Structure and disorder in MgSiO3 glasses above megabar pressures via nuclear magnetic resonance: DFT calculations

The structural modifications in oxide glasses under extreme compression may account for the pressure-induced increase in their mechanical toughness and rigidity, rendering potential for technological applications of the compressed glasses. High-resolution solid-state nuclear magnetic resonance has provided a structural information regarding glasses by identifying how nuclear spins behave and interact with nearby elements. However, knowledge of nuclear spins resonance in oxide glasses under extreme pressure above 1 million atmospheres has not been available, making the origins of glass densification illusive. In this article, ab initio calculations of prototypical magnesium silicate glasses quantify how structural changes in glasses affect the nature of nuclear spin interactions at high pressure beyond megabars.
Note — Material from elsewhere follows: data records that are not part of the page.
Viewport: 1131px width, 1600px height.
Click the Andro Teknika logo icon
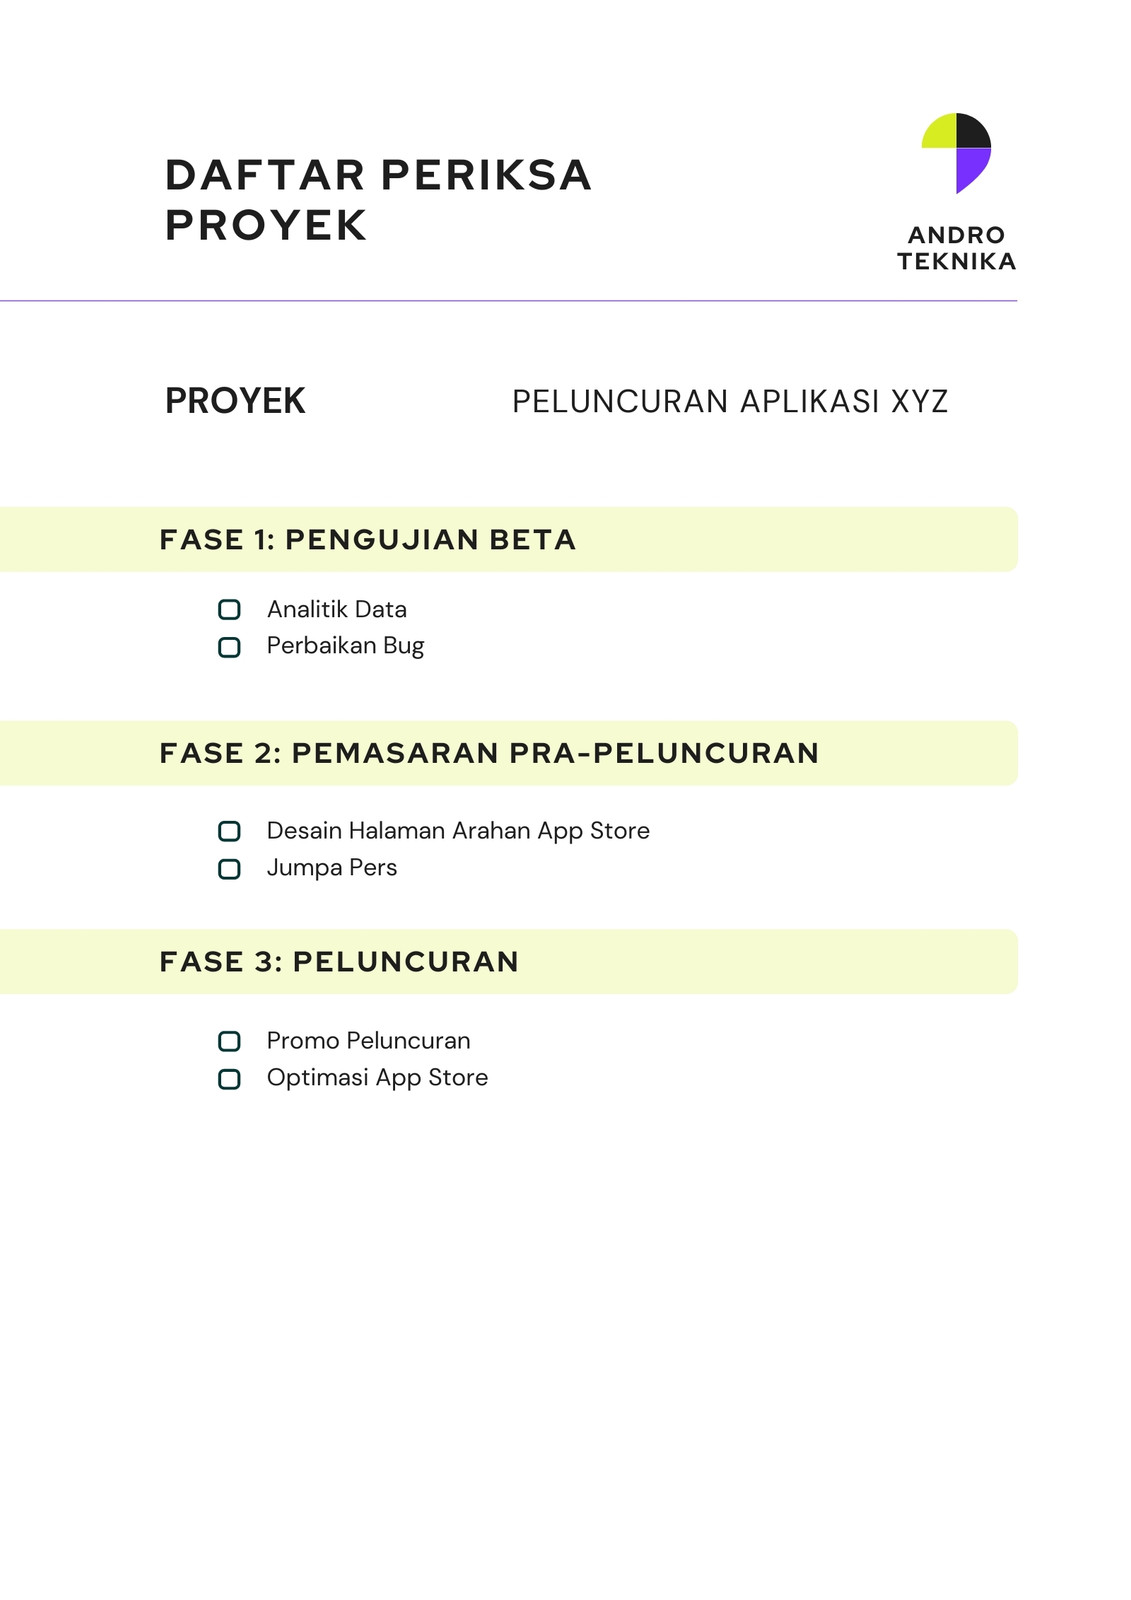pos(956,153)
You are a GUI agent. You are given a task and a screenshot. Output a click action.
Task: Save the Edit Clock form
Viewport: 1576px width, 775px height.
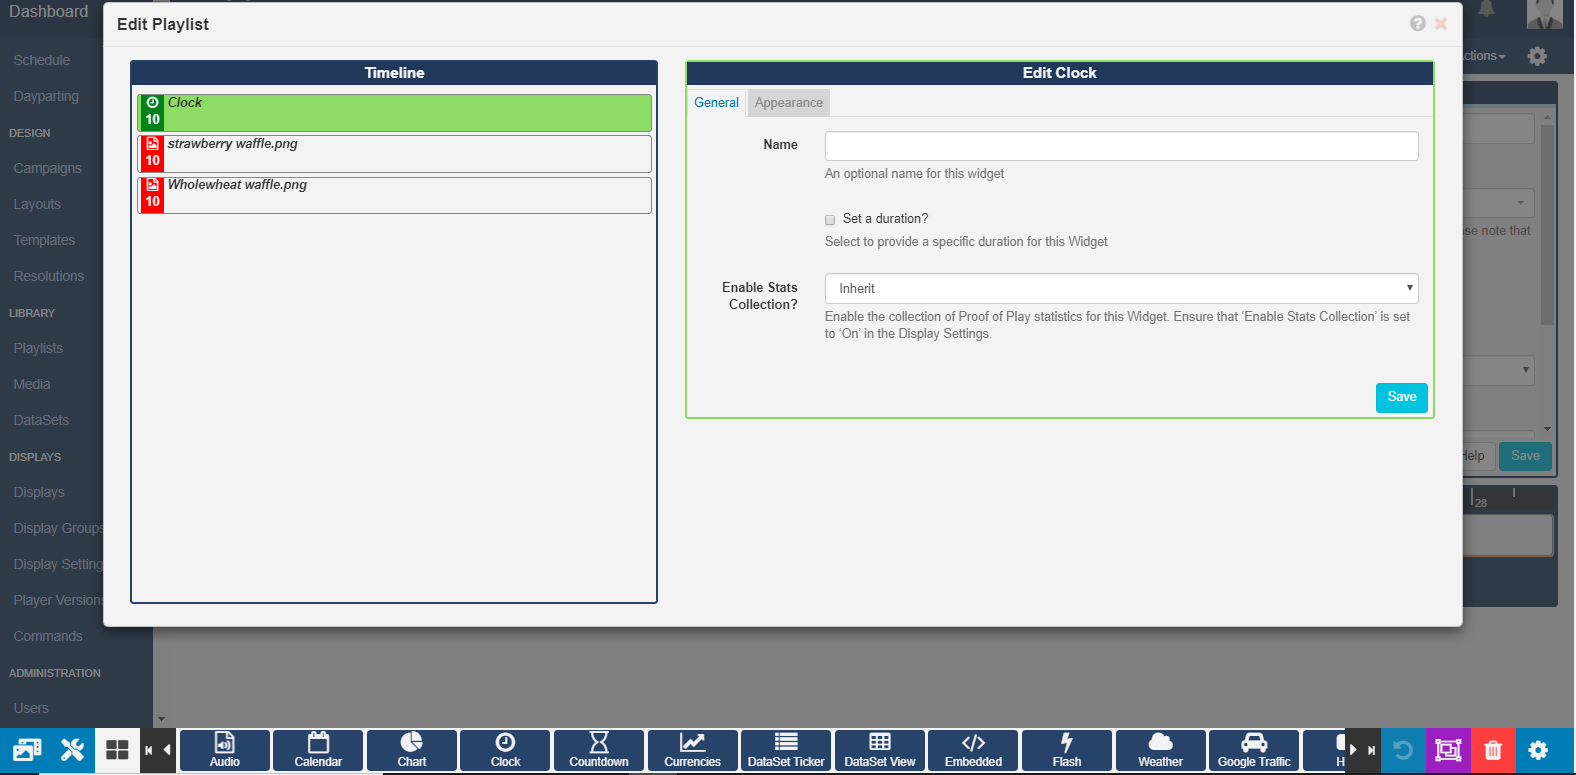pyautogui.click(x=1401, y=397)

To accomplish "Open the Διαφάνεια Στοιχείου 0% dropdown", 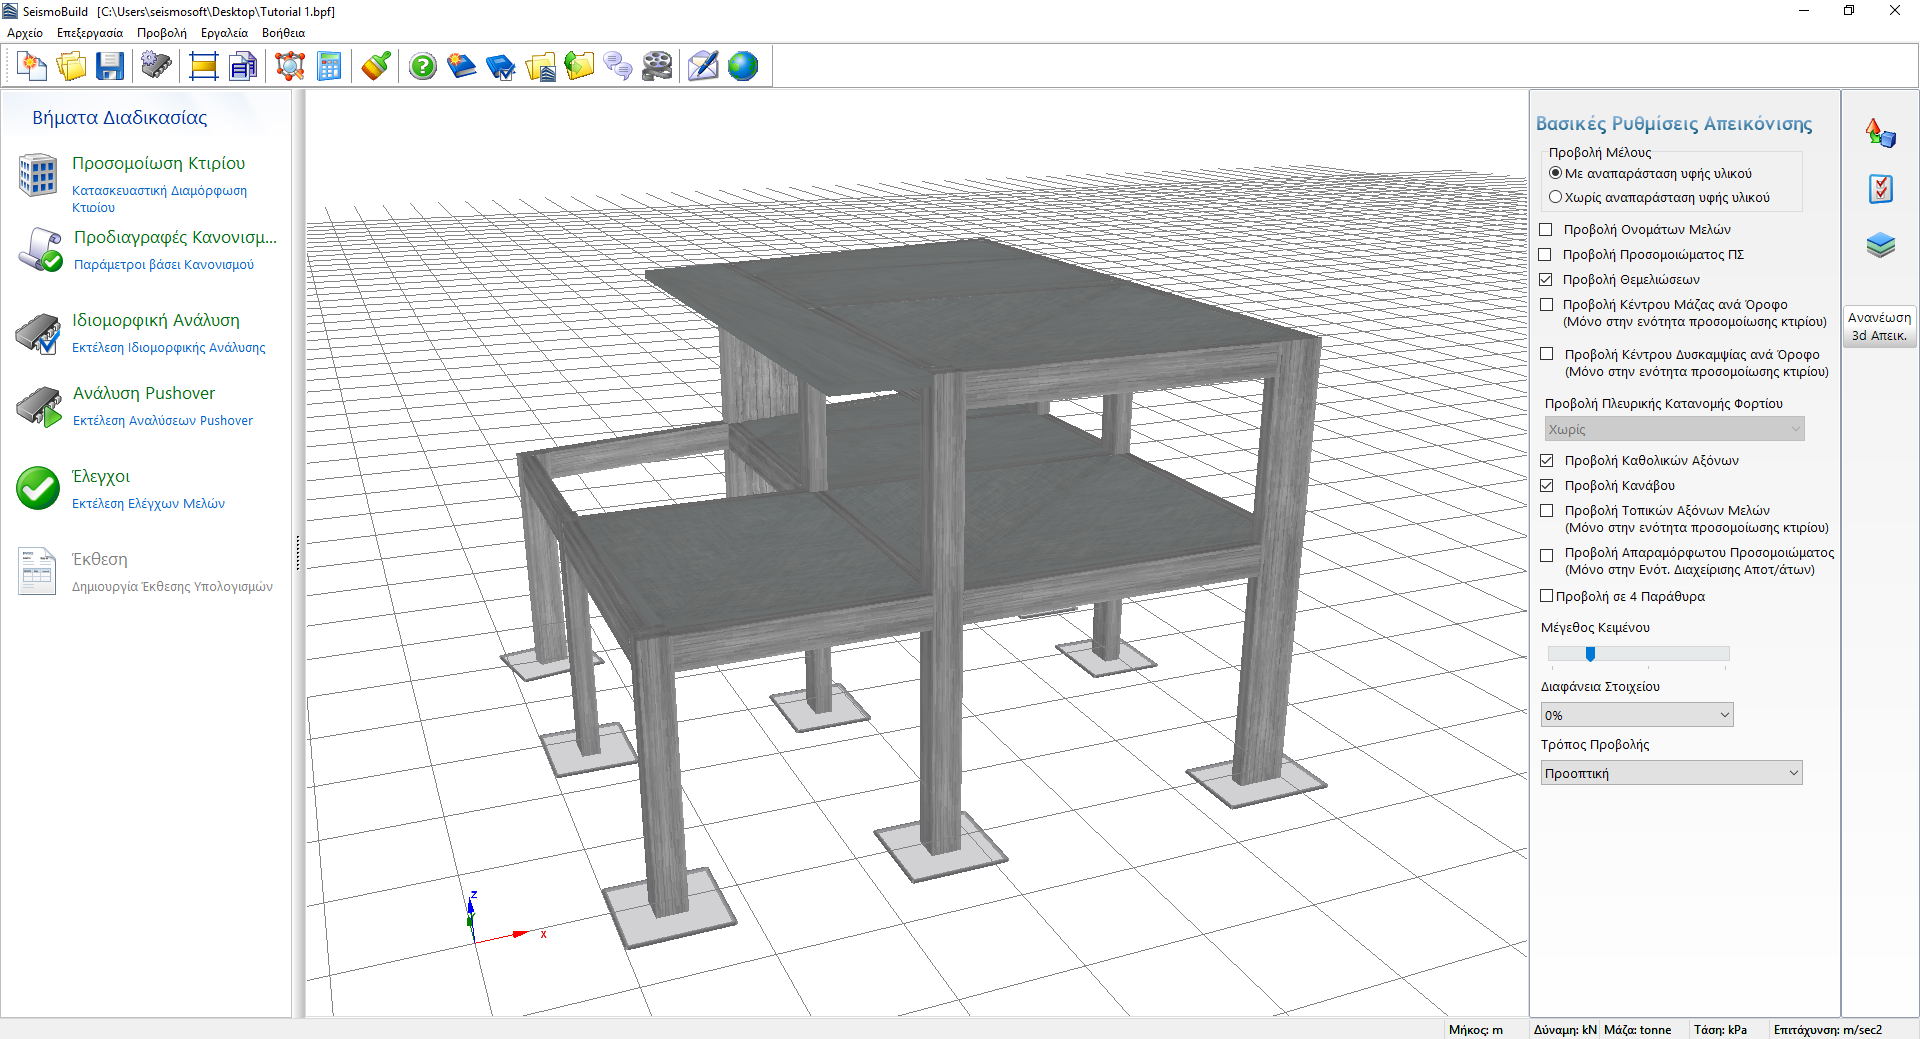I will pyautogui.click(x=1637, y=715).
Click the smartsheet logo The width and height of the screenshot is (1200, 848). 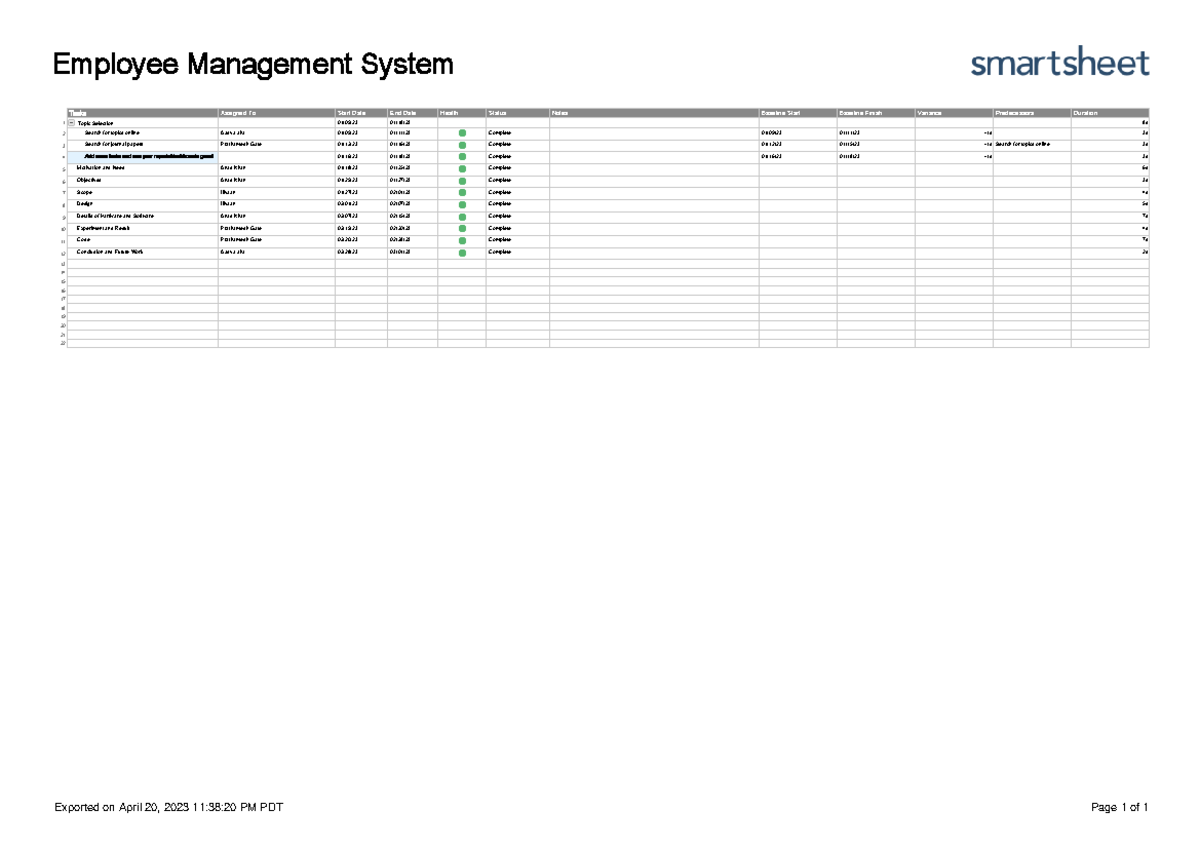(x=1060, y=63)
The calculated results establish novel correlations between pressure-induced evolution of atomic structures, such as oxygen and cation coordination numbers, bond angle and lengths, and structurally relevant nuclear magnetic resonance parameters for Mg, Si, and O in compressed oxide glasses above megabar pressures. The established correlations highlight that the nuclear spins in glasses can serve as a new indicator to the extreme densification paths. Pressure-induced dispersion in nuclear spin parameters also reveals an overall increase in the topological entropy. This entropy gain may weaken glasses at an elevated pressure conditions, accounting for potential softening of the compressed glasses. The proposed relationships open a new window to the evolution of diverse complex glasses under extreme stress and compression with high-resolution solid-state nuclear magnetic resonance.